Funarelli helped him off with the rest of his suit as best his muscle-torn body would allow. Then he stood, grunting and gasping, and said, "Do you really think they'll come, Ben?"

"I think they've got to," said Estes, almost as though he were trying to force the event by the sheer power of wishing. "I think they've got to."

"Why do you think they've got to?" said Funarelli, sounding like a man who wanted to grasp at straws but didn't dare.

"Because I communicated," said Estes. "We're not only the first people to encounter a black hole, we're the first to use it to communicate; we're the first to use the ultimate communication system of the future, the one that might send messages from star to star and galaxy to galaxy, and that might be the ultimate energy source as well-" He was panting, and he sounded a little wild.
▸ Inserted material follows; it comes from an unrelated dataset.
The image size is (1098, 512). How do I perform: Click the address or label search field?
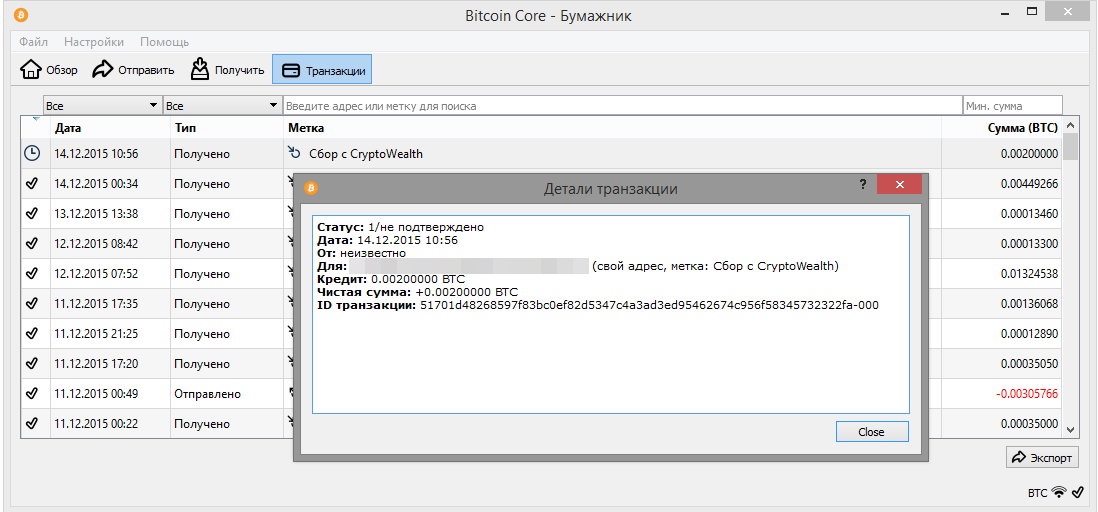tap(622, 105)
"What are you talking about?" said Funarelli.

"I threw those rocks in rhythm, Harv," said Estes, "and the X-ray bursts came in rhythm. It was flash-flash-flash-flash-flash-flash-flash-flash-flash, and so on."

"Yes?"

"It's old-fashioned; old-fashioned, but that's one thing everyone remembers from the days when people communicated by electric currents running through wires."

"You mean the photograph-phonograph-"

"The telegraph, Harv. Those flashes I produced will be recorded and the first time someone looks at that record, all hell will break loose. It's not just that they'll be spotting an X-ray source; it's not just that it will be an X-ray source moving very slowly against the stars so that it has to be within our Solar System. What it is, is that they'll be seeing an X-ray source going on and off and producing the signal sos-sos-And when an X-ray Source is shouting for help, you'll bet they'll come-as fast as they can-if only to see-what's-there-that-"

He was asleep.

— And five days later, a drone ship arrived.

***

 Incidentally, it may occur to some of my Gentle Readers that there is a certain similarity between the story and my very first published story, MAROONED OFF VESTA, which appeared in print thirty-seven years earlier. In each story, two men are trapped on a spaceship wrecked in the asteroid belt and must use their ingenuity to devise a way of escaping what looked like certain death.
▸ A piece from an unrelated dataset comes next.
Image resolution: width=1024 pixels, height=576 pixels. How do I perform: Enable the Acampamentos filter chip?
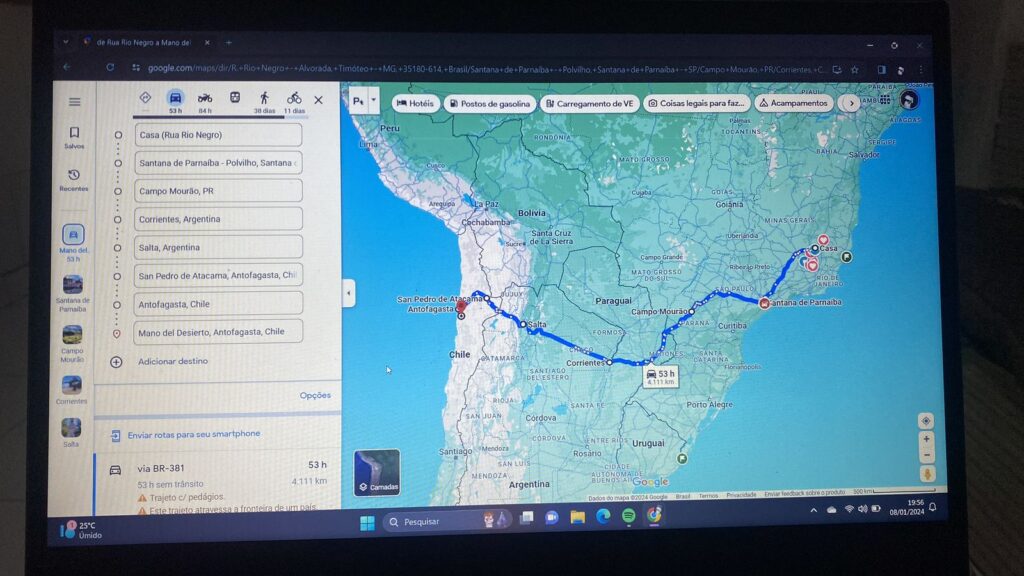coord(792,103)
 Of course, the resolutions are completely different, and it was in my mind to demonstrate some of the changes in our outlook on the Universe that took place in those thirty-seven years by producing in 1976 a resolution that would have been inconceivable in 1939.

 

 In the fall of 1975, Fred Dannay (better known as Ellery Queen) approached me with a very intriguing idea for the August 1976 issue of Ellery Queen's Mystery Magazine, which would be on the stands at the time of the Bicentennial. He planned to publish a mystery dealing with the Bicentennial itself, and another dealing with the Centennial in 1876. What he needed now was one for the Tricentennial in 2076 and, of course, that meant a science fiction story.

 Since I have been writing numerous mystery stories for the magazine in recent years, he thought of me and proposed that I tackle the job. I agreed and got to work on November 1, 1975. I ended with uncompromising science fiction which I feared might make a little heavy going for mystery readers. Fred thought otherwise, apparently, for he took the story and was even kind enough to pay me a bonus.